● **What needs to be done**
Write out every line below that includes the word "resolution".

Stored data

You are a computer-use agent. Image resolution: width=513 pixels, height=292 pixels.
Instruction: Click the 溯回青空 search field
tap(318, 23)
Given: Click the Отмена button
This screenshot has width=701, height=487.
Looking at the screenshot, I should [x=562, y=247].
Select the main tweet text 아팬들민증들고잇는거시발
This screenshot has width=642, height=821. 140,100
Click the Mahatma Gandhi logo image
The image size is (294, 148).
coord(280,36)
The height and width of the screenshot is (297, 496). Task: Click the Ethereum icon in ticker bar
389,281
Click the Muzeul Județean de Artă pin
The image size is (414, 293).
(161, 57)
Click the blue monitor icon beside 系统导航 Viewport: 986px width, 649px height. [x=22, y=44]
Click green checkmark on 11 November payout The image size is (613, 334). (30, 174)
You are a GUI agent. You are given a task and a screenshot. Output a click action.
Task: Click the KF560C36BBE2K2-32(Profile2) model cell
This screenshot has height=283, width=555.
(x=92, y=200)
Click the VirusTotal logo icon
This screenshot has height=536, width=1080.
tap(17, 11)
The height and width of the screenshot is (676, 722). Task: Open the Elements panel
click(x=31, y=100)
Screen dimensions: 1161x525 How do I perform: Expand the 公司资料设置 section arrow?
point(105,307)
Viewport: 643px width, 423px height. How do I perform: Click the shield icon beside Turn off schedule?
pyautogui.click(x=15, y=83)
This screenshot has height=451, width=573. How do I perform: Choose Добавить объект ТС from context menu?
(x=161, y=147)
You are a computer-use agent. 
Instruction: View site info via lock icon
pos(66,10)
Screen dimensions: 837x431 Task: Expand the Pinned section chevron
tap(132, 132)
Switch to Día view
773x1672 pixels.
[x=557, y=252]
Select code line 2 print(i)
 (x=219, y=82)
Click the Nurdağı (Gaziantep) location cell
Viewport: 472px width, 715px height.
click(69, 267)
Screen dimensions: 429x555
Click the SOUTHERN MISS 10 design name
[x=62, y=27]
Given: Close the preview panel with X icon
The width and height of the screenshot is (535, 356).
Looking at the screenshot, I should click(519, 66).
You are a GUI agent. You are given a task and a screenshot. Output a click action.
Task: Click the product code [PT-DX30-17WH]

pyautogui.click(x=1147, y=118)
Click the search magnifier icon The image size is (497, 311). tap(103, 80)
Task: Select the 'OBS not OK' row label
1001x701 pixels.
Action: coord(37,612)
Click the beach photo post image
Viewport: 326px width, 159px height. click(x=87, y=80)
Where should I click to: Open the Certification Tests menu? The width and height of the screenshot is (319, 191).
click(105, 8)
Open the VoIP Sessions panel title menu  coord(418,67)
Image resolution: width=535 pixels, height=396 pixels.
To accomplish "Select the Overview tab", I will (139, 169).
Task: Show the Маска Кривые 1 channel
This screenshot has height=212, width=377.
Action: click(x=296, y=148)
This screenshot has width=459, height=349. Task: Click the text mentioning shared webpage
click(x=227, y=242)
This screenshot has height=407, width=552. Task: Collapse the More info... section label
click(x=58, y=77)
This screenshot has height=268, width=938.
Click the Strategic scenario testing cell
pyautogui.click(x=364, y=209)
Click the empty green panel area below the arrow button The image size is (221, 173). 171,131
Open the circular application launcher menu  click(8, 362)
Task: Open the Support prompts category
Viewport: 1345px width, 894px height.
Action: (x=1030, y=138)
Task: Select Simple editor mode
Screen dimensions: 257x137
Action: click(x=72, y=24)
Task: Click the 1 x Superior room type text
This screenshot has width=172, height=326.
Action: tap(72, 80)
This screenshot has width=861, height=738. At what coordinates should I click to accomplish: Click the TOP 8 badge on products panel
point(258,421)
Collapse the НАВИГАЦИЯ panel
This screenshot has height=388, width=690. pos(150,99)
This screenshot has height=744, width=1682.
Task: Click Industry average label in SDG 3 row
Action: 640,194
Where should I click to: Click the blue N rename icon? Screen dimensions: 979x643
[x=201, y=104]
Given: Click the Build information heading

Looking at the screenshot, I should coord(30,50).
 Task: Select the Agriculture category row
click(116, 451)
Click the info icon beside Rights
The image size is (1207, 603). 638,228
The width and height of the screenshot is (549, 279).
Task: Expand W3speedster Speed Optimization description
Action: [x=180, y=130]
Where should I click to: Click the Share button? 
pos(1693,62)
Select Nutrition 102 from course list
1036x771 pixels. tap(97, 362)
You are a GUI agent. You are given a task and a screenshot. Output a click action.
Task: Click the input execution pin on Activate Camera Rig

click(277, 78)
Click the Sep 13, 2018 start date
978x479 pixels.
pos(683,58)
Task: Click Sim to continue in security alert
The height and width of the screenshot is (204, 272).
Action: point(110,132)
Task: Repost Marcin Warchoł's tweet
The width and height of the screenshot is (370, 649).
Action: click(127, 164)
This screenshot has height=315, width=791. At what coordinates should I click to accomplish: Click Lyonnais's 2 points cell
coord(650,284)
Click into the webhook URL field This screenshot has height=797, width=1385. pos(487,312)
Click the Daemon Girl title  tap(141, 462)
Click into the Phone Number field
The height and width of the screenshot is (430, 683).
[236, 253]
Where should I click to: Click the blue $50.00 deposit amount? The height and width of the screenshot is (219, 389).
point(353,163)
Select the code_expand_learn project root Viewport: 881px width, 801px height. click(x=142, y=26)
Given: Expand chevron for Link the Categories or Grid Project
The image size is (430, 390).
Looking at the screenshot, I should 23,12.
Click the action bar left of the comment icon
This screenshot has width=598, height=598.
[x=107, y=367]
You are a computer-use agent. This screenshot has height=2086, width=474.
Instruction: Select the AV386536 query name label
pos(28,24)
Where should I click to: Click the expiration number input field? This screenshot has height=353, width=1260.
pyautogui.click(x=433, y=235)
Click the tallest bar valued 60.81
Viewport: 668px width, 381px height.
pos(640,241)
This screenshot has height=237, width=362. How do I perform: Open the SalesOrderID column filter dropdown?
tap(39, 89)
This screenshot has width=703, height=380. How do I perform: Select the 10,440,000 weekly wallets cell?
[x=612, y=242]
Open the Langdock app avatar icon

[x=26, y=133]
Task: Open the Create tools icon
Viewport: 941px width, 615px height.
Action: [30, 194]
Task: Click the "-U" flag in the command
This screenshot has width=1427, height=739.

● **Answer to this problem**
You are a computer-use agent. Image resolution: width=513 pixels, height=292 pixels.
Image resolution: width=535 pixels, height=396 pixels.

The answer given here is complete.